New York, le 3 juillet 2019 – Les autorités du Burkina Faso devraient prévenir la promulgation de révisions du Code pénal qui érigeront en crimes les fausses nouvelles et les reportages sur le terrorisme ou les opérations de sécurité, et s’assurer que les lois ne permettent pas des peines d’emprisonnement pour les reporters, a déclaré aujourd’hui le Comité pour la protection des journalistes.
Le 21 juin, le Parlement du Burkina Faso a adopté des révisions apportées au Code pénal qui érigent en crime tout moyen de communication destiné à diffuser des informations sur les attaques terroristes et sur les forces de sécurité qui pourraient porter atteinte à l’ordre public ou à la conduite des opérations de sécurité, selon une copie des révisions examinée par le CPJ. Le Code érige également en infraction la « démoralisation » des forces de défense et de sécurité « par quelque moyen que ce soit ».

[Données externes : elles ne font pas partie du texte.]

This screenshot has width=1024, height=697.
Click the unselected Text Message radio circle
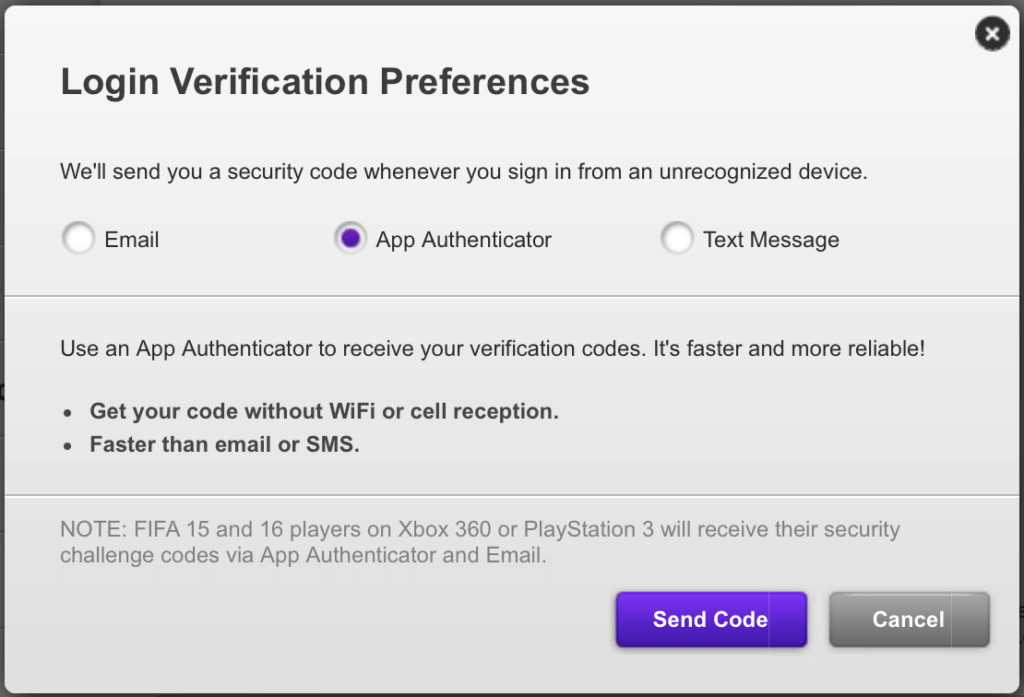point(678,238)
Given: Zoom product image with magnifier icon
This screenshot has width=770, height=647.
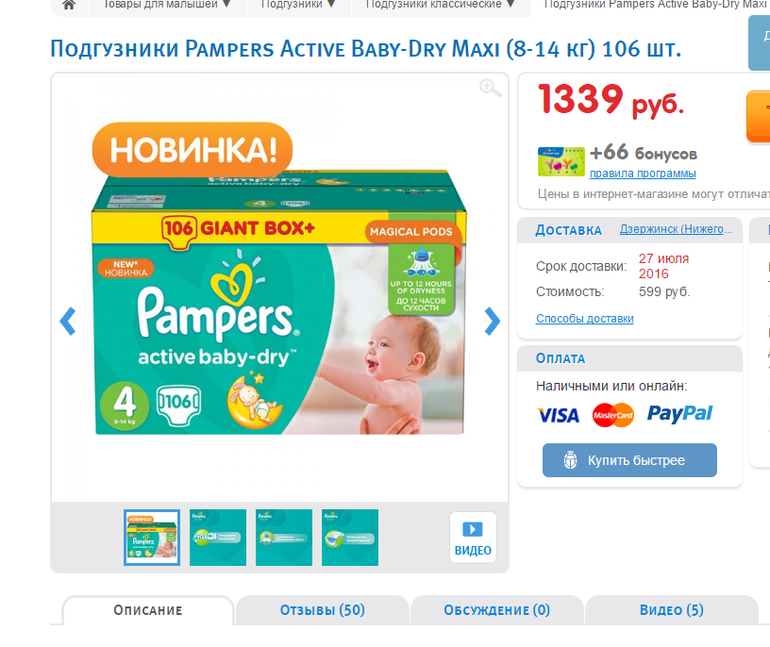Looking at the screenshot, I should [x=490, y=88].
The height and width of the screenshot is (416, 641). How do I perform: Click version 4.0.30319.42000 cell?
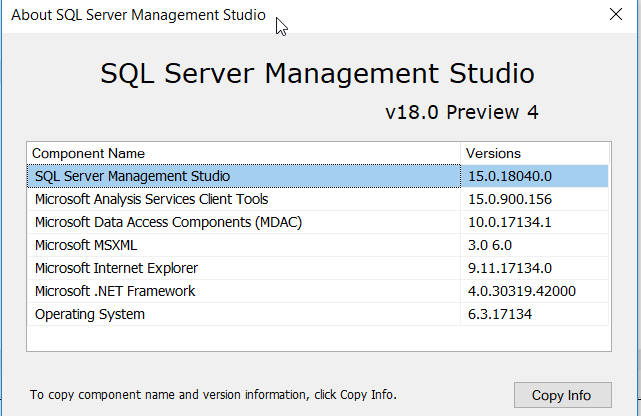point(522,291)
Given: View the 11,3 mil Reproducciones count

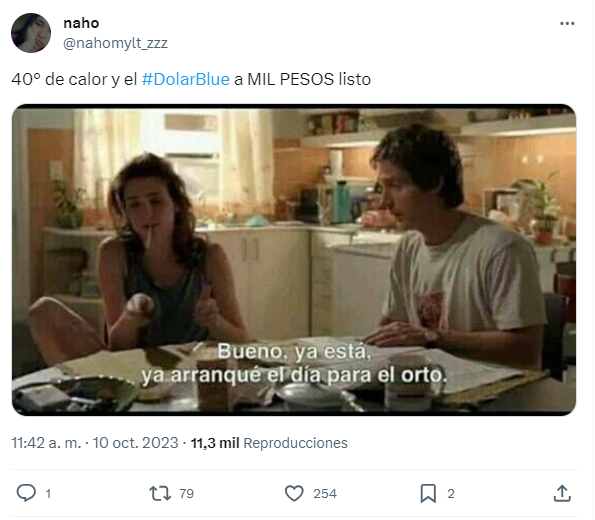Looking at the screenshot, I should point(269,443).
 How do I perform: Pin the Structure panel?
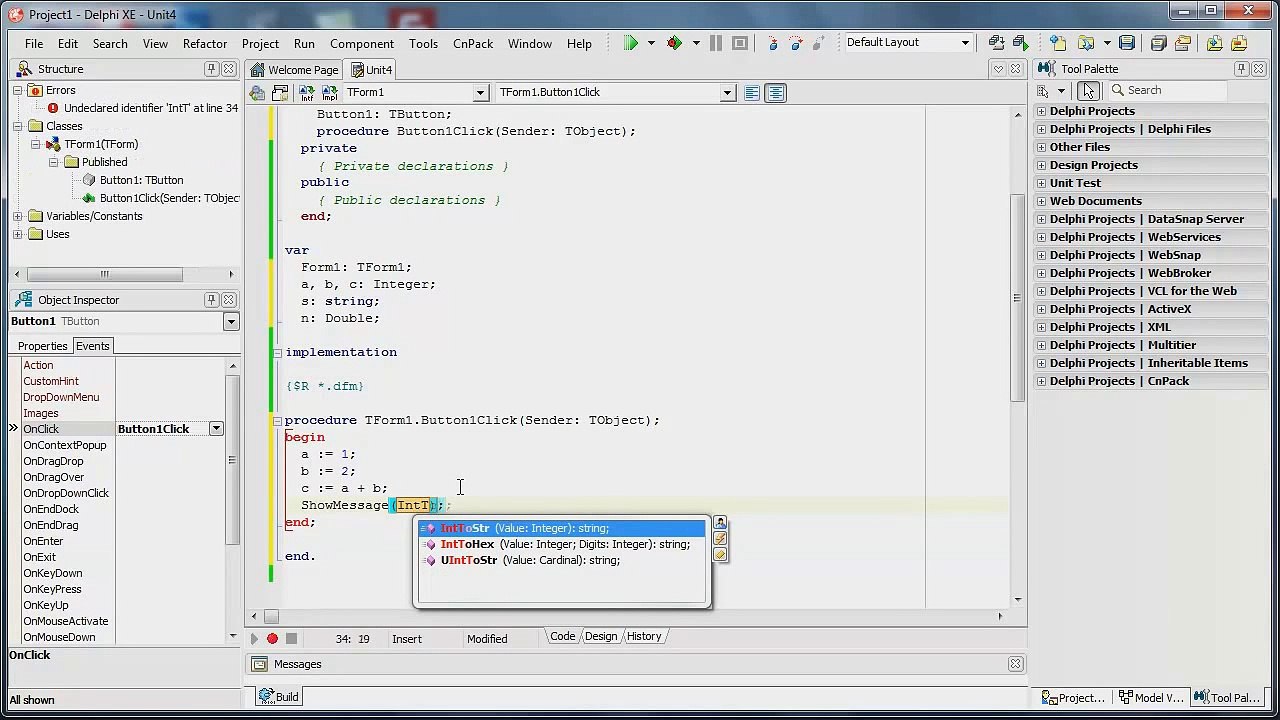(x=211, y=69)
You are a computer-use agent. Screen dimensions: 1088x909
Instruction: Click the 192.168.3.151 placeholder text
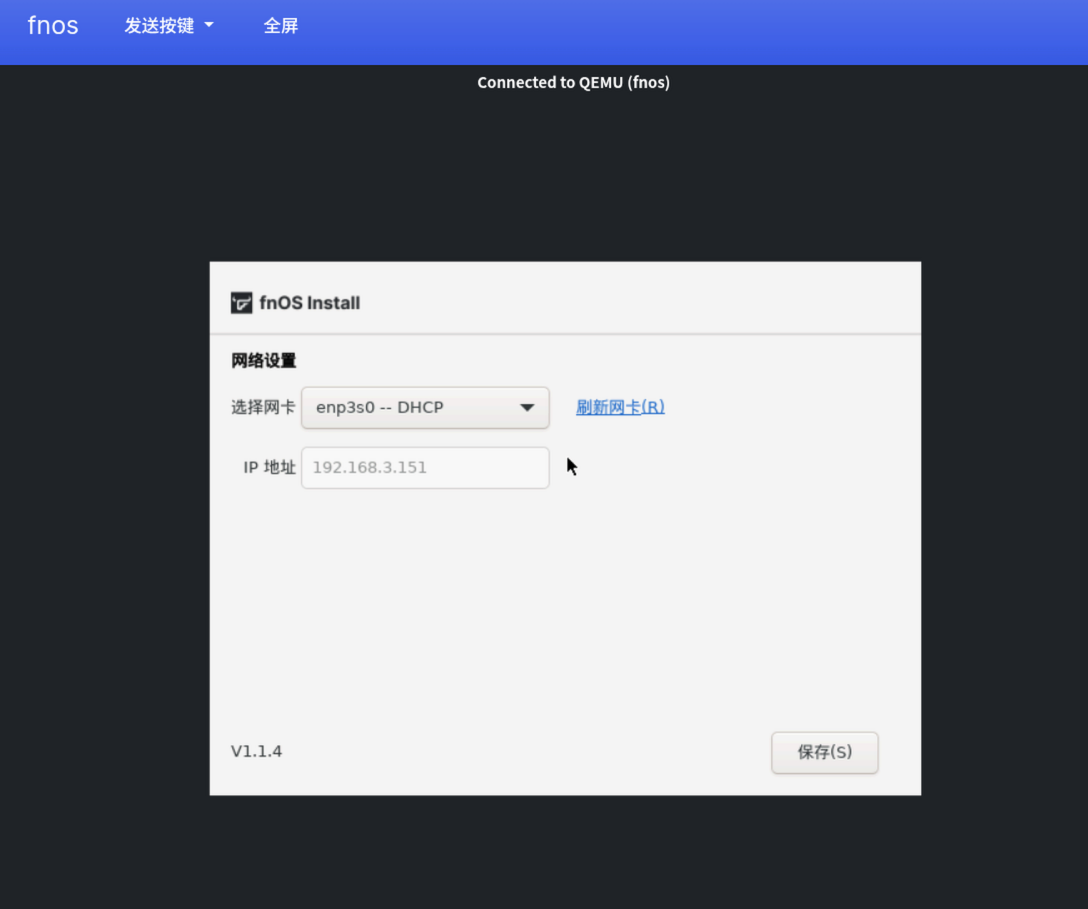(x=370, y=468)
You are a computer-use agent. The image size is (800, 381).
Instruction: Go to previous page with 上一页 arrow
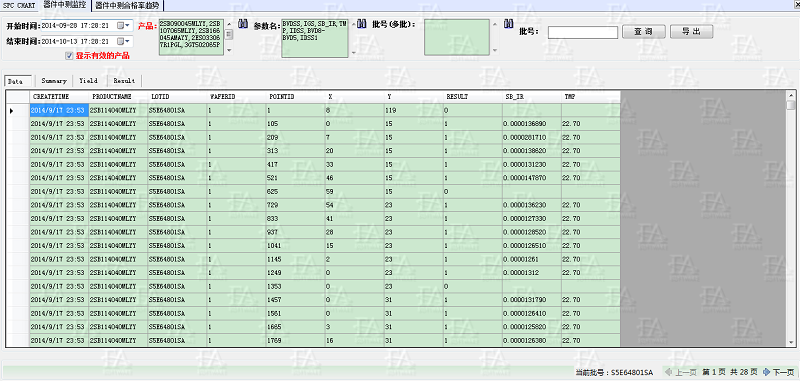(669, 372)
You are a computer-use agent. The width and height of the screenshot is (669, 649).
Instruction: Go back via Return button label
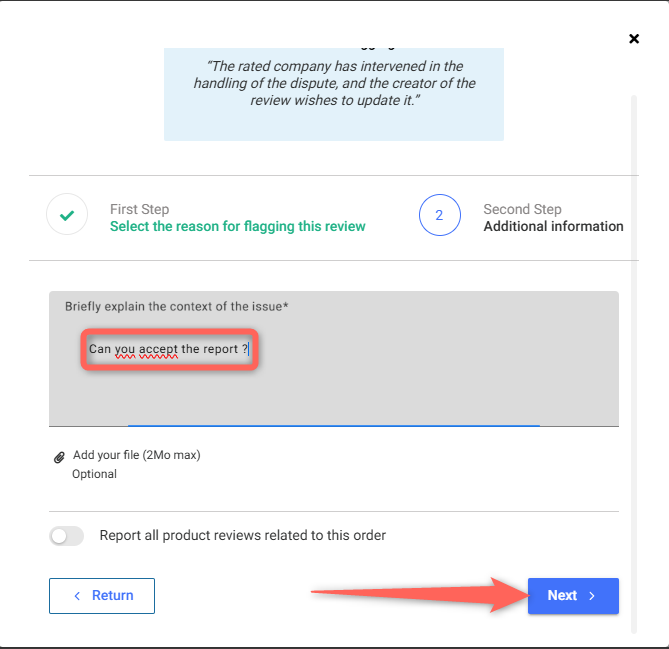113,595
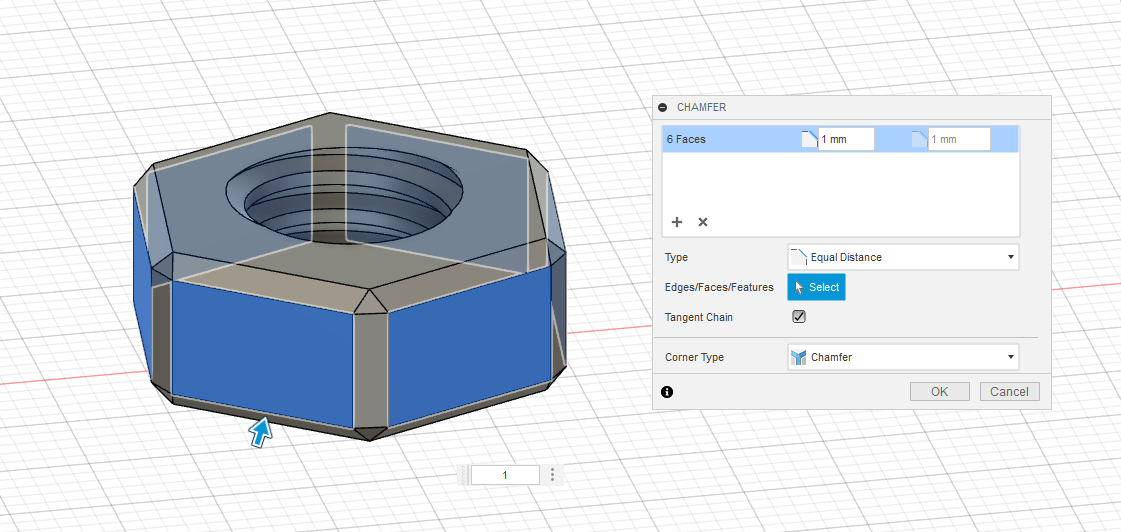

D’après le Code tel que révisé, ces infractions sont passibles d’une peine d’emprisonnement d’un à cinq ou 10 ans et d’une amende maximale de 10 millions de francs CFA (17 331 dollars US).
Les révisions interdisent également la communication, la publication ou le partage de « fausses » informations dans tout média susceptible de causer des dommages aux personnes et aux biens, et accordent aux procureurs publics ou à « toute personne y ayant un intérêt » la possibilité de demander à un juge de faire retirer de telles informations de tout site web ou de toute publication.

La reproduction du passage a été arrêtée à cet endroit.